◆ How to complete this task
All that is wanted is a word-for-word copy of the line with "The image size is (518, 420)." and every line after it in the data below.

Records drawn from a dataset
#####
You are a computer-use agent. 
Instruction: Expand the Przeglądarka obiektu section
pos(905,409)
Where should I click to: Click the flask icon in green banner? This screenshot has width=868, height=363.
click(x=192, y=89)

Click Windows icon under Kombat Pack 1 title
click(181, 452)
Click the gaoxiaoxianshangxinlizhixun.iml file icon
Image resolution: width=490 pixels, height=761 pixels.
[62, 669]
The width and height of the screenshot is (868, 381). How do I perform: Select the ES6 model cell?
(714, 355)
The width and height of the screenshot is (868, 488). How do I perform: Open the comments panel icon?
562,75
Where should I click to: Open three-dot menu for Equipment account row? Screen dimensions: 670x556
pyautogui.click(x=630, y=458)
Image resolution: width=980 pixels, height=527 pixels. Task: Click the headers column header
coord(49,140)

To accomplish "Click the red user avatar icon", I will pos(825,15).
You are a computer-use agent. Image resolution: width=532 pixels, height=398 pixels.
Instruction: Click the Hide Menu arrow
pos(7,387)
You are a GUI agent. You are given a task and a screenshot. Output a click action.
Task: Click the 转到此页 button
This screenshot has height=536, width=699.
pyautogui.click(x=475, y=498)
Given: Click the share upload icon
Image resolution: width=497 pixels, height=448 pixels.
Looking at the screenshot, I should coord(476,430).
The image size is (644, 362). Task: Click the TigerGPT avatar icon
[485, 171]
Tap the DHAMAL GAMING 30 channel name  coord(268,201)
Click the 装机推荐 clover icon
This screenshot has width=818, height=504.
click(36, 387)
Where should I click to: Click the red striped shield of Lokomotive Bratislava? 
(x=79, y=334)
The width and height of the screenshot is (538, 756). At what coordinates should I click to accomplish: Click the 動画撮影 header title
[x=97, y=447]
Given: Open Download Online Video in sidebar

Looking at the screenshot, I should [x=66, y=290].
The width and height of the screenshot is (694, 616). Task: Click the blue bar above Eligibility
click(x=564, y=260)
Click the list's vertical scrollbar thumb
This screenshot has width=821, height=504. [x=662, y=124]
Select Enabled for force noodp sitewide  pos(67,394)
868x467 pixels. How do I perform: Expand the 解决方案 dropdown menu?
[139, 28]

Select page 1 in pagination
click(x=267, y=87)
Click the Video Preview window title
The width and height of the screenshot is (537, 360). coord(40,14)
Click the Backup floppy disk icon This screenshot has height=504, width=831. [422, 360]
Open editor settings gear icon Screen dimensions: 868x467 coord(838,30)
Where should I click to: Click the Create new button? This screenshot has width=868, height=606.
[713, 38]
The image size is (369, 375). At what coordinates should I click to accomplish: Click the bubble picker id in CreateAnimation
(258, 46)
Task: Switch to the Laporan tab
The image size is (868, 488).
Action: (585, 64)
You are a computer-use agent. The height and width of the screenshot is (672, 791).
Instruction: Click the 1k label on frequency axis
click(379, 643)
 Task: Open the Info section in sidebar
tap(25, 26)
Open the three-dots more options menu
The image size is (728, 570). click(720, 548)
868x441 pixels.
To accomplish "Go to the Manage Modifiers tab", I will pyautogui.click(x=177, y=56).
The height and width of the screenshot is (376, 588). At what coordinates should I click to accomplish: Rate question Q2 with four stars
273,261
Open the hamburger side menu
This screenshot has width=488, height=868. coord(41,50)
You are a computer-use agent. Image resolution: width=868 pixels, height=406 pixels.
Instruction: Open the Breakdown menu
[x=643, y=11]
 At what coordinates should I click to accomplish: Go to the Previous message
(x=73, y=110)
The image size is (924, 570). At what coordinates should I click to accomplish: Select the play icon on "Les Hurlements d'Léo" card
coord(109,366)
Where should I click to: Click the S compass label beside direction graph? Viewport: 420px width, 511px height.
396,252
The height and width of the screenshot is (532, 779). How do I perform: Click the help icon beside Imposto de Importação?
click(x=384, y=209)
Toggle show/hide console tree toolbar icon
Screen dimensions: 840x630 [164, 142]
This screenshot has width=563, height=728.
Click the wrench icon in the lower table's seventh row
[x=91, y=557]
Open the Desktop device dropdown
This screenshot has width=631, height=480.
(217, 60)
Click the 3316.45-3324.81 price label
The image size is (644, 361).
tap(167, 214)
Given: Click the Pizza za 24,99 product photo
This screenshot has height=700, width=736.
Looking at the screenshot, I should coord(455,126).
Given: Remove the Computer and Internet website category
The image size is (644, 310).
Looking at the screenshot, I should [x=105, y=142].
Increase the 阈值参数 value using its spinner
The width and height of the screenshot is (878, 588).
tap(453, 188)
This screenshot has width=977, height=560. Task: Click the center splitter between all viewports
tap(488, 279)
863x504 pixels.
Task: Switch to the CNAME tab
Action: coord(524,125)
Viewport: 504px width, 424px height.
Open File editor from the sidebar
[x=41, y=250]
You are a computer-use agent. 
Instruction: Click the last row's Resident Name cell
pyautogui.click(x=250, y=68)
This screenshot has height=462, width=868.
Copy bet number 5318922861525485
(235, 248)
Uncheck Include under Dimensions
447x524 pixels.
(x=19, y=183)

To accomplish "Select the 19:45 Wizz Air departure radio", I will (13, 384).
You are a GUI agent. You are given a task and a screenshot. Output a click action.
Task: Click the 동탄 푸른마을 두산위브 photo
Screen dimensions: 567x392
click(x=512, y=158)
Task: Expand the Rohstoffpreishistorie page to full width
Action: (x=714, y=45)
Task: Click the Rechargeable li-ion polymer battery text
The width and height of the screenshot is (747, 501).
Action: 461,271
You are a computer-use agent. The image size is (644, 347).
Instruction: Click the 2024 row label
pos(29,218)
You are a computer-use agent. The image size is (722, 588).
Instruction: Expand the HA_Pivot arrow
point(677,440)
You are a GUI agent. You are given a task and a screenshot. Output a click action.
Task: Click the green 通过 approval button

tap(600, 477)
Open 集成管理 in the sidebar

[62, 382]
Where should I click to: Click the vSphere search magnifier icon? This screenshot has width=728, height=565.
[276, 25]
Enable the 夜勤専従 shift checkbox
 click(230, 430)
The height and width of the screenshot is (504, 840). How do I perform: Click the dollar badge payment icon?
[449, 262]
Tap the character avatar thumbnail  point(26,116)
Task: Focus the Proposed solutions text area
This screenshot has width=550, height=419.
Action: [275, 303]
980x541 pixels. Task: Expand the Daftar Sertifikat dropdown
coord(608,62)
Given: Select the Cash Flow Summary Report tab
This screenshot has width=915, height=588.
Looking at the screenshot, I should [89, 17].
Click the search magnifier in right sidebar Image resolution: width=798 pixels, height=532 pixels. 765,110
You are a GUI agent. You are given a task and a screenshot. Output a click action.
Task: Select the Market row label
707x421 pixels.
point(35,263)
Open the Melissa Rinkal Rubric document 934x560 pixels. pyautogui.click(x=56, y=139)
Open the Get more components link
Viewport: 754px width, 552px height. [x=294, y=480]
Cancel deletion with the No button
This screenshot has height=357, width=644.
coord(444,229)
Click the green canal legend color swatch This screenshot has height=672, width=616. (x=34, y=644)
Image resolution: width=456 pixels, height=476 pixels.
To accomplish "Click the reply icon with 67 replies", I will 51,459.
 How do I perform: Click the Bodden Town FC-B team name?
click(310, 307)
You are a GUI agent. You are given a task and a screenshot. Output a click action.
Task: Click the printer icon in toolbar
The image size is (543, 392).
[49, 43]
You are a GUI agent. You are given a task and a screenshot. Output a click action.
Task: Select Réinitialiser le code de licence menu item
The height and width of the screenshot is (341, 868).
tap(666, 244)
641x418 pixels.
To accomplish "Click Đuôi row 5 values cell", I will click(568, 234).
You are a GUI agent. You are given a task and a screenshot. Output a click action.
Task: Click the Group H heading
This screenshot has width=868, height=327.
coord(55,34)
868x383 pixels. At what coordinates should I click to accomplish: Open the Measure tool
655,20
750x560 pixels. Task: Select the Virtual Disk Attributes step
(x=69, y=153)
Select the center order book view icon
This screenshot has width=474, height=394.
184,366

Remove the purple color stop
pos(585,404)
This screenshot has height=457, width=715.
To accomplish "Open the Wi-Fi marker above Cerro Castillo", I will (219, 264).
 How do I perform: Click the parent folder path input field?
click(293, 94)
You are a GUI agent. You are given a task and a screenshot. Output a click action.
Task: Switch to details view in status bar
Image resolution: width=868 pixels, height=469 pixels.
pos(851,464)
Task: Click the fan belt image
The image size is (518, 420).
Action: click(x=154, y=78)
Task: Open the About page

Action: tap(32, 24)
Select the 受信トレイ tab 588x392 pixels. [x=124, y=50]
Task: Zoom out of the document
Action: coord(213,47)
#####
◆ Worked solution
The image size is (518, 420).
Action: click(x=154, y=78)
Task: Open the About page

Action: tap(32, 24)
Select the 受信トレイ tab 588x392 pixels. [x=124, y=50]
Task: Zoom out of the document
Action: coord(213,47)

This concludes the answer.